* Begin *
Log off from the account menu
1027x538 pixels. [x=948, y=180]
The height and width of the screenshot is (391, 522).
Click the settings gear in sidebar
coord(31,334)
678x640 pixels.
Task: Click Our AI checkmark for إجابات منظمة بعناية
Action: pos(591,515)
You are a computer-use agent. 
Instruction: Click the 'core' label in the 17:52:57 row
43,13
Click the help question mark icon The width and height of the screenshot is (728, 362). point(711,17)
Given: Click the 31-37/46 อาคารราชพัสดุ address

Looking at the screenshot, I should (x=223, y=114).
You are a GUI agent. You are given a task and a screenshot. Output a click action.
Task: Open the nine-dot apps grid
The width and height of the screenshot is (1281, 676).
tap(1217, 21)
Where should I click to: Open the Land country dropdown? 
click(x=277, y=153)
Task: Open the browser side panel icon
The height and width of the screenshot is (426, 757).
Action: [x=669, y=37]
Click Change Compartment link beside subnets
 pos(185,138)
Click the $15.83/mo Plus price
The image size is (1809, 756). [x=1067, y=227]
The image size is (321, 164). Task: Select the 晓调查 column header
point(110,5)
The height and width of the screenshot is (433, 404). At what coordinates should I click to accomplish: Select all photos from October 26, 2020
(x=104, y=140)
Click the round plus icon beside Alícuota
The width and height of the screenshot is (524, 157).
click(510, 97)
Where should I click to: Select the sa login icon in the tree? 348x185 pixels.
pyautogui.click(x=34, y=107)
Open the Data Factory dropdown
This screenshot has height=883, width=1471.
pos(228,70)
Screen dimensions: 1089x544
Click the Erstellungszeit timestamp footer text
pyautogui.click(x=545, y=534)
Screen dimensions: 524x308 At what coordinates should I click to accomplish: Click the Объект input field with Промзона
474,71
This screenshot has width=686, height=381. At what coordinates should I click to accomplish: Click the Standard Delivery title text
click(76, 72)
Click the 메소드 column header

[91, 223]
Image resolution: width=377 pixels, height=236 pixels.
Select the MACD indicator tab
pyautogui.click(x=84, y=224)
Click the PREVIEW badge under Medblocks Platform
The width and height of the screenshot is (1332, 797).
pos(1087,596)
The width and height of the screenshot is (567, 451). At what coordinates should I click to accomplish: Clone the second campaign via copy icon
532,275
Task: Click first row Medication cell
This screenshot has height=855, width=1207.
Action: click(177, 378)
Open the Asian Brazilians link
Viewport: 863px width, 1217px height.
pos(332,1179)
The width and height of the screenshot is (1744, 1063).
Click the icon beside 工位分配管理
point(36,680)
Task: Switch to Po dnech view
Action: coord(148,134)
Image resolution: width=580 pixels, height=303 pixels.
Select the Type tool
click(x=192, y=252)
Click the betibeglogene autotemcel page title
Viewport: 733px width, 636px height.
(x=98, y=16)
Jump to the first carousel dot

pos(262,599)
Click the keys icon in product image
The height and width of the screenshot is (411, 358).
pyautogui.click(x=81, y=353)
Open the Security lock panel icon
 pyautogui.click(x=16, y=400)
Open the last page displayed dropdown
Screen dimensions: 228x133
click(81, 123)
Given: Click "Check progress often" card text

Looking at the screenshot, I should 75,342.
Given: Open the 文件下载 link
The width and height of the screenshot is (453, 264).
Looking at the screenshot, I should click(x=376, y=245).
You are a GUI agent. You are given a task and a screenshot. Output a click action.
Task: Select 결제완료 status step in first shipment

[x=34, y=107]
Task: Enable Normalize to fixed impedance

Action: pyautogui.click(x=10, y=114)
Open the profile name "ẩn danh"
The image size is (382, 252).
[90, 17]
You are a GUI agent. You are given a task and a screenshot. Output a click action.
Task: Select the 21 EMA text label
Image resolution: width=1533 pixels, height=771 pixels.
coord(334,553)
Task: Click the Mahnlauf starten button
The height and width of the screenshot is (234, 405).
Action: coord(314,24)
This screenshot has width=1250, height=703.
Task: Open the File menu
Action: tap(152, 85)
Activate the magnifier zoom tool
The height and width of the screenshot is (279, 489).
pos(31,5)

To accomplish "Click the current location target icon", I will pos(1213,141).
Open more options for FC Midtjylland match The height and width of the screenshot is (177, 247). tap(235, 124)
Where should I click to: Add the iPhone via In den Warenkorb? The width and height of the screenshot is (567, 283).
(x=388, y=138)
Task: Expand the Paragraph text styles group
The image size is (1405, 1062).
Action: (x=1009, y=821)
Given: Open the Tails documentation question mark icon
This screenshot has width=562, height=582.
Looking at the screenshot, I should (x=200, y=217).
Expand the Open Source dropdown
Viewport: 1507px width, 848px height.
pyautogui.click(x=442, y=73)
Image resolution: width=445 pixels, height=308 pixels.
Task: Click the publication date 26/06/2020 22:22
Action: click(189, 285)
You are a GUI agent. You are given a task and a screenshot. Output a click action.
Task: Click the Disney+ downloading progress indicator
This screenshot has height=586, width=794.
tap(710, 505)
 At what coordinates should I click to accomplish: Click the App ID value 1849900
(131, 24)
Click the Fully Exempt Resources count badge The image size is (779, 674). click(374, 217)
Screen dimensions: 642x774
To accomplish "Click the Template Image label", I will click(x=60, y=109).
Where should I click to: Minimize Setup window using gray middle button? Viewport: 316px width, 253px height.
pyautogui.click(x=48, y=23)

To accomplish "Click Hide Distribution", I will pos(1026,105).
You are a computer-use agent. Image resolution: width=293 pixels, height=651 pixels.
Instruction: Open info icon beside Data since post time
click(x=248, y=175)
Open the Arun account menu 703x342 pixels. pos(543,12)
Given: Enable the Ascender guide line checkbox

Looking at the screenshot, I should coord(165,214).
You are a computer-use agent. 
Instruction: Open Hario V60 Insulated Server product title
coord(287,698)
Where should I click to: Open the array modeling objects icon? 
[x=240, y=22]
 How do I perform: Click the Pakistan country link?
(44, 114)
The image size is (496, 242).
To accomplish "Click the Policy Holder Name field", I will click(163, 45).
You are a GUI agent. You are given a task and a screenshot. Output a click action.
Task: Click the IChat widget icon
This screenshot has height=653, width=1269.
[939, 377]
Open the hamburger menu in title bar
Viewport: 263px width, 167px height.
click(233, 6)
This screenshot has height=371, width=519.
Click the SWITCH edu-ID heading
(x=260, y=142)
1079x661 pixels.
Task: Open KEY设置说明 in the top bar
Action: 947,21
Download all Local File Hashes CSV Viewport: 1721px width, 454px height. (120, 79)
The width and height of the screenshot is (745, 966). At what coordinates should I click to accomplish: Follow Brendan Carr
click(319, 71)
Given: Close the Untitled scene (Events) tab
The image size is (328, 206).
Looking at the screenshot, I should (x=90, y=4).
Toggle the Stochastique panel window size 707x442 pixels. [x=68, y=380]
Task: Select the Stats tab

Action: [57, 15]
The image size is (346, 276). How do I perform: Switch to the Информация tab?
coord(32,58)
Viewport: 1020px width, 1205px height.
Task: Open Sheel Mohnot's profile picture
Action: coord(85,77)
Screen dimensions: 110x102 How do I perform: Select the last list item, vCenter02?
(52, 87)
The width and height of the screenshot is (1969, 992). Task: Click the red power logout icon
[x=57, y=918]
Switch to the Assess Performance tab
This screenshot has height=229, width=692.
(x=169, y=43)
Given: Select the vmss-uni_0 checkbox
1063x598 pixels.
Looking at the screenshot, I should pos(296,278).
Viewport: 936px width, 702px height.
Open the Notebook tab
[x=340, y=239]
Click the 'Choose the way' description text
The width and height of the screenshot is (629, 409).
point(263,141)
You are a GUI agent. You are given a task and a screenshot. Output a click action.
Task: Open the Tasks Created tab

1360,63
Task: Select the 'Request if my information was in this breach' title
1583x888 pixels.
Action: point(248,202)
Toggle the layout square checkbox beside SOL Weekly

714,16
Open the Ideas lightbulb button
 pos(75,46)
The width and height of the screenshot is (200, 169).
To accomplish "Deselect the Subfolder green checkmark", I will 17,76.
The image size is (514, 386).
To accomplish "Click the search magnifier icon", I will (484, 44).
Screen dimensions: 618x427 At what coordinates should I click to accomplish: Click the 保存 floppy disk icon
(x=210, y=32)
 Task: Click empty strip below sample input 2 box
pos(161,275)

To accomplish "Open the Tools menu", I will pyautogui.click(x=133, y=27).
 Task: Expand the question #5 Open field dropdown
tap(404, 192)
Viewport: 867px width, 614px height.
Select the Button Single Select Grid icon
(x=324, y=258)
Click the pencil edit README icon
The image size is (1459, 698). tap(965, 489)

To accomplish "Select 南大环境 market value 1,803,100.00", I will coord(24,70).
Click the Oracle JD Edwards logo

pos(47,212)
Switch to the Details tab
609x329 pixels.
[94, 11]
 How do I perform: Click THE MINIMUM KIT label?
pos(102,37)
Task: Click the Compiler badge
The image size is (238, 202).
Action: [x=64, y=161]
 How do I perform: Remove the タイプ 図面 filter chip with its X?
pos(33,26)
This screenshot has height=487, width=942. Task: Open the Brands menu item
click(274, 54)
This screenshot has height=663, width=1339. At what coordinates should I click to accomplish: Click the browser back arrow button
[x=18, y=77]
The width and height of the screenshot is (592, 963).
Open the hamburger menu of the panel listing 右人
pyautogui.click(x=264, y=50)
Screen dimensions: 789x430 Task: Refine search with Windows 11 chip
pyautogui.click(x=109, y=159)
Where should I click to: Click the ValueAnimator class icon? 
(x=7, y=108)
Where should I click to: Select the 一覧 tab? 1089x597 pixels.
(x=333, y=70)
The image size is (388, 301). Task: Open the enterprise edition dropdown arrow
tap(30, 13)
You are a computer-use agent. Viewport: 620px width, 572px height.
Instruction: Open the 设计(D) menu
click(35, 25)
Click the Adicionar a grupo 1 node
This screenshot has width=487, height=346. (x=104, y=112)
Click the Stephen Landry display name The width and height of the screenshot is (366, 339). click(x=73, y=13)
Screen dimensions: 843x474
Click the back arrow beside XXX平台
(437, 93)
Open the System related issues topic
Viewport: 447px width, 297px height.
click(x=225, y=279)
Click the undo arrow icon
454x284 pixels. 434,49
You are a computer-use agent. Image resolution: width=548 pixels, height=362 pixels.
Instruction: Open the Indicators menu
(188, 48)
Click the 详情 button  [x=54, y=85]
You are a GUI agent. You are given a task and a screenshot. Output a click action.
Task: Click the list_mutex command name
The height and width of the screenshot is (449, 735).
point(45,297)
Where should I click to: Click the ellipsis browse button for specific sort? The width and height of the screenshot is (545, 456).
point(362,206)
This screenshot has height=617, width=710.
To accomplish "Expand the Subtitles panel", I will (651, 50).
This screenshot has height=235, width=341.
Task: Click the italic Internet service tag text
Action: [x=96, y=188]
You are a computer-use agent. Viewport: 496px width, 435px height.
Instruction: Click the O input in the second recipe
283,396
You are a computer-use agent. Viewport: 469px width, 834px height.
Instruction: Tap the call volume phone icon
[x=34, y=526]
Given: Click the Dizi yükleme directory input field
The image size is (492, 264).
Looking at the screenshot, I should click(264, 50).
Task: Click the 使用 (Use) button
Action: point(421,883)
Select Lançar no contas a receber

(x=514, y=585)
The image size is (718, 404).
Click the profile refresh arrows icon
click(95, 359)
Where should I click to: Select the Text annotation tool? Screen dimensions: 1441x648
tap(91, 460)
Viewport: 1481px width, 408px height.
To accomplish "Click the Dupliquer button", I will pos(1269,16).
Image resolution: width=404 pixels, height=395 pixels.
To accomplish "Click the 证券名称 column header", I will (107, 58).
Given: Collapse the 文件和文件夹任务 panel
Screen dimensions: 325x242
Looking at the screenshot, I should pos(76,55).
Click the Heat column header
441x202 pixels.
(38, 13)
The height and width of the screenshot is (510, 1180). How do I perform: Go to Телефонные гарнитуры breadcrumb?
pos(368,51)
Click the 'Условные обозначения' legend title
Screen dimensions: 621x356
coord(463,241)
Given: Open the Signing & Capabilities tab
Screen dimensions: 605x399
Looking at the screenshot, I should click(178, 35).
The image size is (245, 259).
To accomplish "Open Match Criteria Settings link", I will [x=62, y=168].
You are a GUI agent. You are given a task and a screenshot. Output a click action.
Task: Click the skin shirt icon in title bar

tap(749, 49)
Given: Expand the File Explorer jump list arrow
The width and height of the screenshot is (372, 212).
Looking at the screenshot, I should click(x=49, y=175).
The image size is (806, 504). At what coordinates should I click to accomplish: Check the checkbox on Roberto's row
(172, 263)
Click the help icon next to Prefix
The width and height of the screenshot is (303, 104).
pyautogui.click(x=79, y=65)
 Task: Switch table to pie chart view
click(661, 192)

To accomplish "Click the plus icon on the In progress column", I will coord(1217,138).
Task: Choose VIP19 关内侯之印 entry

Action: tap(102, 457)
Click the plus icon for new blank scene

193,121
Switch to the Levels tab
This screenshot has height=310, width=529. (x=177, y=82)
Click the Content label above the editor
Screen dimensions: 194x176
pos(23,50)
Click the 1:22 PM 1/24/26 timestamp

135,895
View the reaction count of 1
* End *
[Objective]: Lay out the lines as a Markdown table with columns "n" and "Line", one row per line and blank lines omitted, beginning at the line that has "How do I perform: Click THE MINIMUM" and stopping after the line that has "pyautogui.click(x=109, y=159)".

[Finished answer]:
| n | Line |
|---|---|
| 1 |  How do I perform: Click THE MINIMUM KIT label? |
| 2 | pos(102,37) |
| 3 | Task: Click the Compiler badge |
| 4 | The image size is (238, 202). |
| 5 | Action: [x=64, y=161] |
| 6 |  How do I perform: Remove the タイプ 図面 filter chip with its X? |
| 7 | pos(33,26) |
| 8 | This screenshot has height=487, width=942. Task: Open the Brands menu item |
| 9 | click(274, 54) |
| 10 | This screenshot has height=663, width=1339. At what coordinates should I click to accomplish: Click the browser back arrow button |
| 11 | [x=18, y=77] |
| 12 | The width and height of the screenshot is (592, 963). |
| 13 | Open the hamburger menu of the panel listing 右人 |
| 14 | pyautogui.click(x=264, y=50) |
| 15 | Screen dimensions: 789x430 Task: Refine search with Windows 11 chip |
| 16 | pyautogui.click(x=109, y=159) |